A “protected disclosure” means the disclosure of relevant information, which in the reasonable belief of the worker, tends to show one or more relevant wrongdoings which came to the attention of the worker in connection with their employment. For the purpose of the Act, a “relevant wrongdoing” includes “health and safety threats”. We looked at what constituted a protected disclosure in more detail in our earlier blogs (Long-awaited legislation for the Protection of Whistle-blowers has finally arrived and Protected Disclosures).

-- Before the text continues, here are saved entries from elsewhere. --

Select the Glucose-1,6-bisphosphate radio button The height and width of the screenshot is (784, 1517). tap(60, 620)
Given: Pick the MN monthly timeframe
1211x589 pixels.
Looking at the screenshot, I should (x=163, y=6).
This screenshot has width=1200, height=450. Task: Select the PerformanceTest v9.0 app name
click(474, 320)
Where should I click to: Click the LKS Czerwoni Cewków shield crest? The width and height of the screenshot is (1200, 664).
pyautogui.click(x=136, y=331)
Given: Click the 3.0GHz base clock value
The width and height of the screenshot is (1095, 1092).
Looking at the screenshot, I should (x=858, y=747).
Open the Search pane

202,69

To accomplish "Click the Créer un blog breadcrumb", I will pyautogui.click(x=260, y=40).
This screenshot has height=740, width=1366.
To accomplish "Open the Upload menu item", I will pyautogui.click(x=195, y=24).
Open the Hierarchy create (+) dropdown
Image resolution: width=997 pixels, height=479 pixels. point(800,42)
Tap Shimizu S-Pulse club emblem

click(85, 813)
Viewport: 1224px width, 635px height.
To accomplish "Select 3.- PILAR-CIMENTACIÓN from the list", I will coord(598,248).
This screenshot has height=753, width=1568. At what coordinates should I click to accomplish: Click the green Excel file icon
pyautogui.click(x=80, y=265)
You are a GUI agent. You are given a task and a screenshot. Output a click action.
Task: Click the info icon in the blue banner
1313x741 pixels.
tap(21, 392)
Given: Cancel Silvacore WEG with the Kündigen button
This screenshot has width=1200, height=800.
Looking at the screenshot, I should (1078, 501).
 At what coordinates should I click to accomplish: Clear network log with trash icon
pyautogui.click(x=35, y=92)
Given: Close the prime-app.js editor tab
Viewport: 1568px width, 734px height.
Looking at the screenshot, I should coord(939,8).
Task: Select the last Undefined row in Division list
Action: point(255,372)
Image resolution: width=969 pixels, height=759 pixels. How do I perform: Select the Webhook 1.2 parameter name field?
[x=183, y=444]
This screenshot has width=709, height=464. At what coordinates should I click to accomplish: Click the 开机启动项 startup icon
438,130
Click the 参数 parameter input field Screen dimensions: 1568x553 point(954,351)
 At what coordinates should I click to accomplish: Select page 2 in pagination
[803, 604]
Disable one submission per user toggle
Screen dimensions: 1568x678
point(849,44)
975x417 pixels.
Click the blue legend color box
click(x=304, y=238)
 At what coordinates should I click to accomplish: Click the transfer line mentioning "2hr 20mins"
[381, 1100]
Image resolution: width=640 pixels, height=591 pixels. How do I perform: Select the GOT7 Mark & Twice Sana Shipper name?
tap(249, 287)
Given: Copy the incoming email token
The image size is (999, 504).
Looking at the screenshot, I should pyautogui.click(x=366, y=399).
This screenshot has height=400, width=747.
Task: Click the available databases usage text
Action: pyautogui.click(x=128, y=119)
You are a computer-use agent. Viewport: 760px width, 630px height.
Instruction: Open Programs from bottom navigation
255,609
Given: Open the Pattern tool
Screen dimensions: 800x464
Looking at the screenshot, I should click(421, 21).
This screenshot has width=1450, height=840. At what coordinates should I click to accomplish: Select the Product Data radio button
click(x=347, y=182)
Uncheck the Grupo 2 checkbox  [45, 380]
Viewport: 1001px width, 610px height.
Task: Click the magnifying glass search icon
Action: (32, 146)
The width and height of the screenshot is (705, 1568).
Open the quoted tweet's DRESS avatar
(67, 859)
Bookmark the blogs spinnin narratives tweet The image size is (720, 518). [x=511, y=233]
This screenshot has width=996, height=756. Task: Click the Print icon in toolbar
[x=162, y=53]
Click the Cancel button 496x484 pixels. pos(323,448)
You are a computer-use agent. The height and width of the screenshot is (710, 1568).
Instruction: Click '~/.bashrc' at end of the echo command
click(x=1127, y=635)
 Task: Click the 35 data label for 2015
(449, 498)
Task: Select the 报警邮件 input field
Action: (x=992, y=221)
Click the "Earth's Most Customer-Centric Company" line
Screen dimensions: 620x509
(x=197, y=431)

The employer in this matter believed that Ms Monaghan’s complaint was merely a grievance however the Labour Court held that, as the complaint related to "alleged health and safety risks to residents", it fell within the meaning of a "protected disclosure". It further held that there was a causal connection between Ms Monaghan making the complaint and the suspension, and therefore the suspension constituted penalisation for having made a protected disclosure.
The recent Lifeline Ambulance Service decision also saw the first interim injunction granted by the Circuit Court under the Act. The Act contains an unusual provision which allows an employee who has been dismissed for having made a protected disclosure to apply to the Circuit Court for interim relief. In the Lifeline case, two employees were made redundant after allegedly making a protected disclosure. The employees sought, and were granted, interim relief in the Circuit Court. In this case the Circuit Court ordered the Ambulance Service to continue the employees’ salary pending the hearing of their unfair dismissal claim in the Workplace Relations Commission.
When the legislation was first introduced, it was anticipated that a deluge of cases under the Act would follow. While that did not materialise, the latest trends suggest that cases under the Act are certainly on the increase and employers are advised to put in place appropriate whistleblowing procedures to mitigate against the risks of any such claims.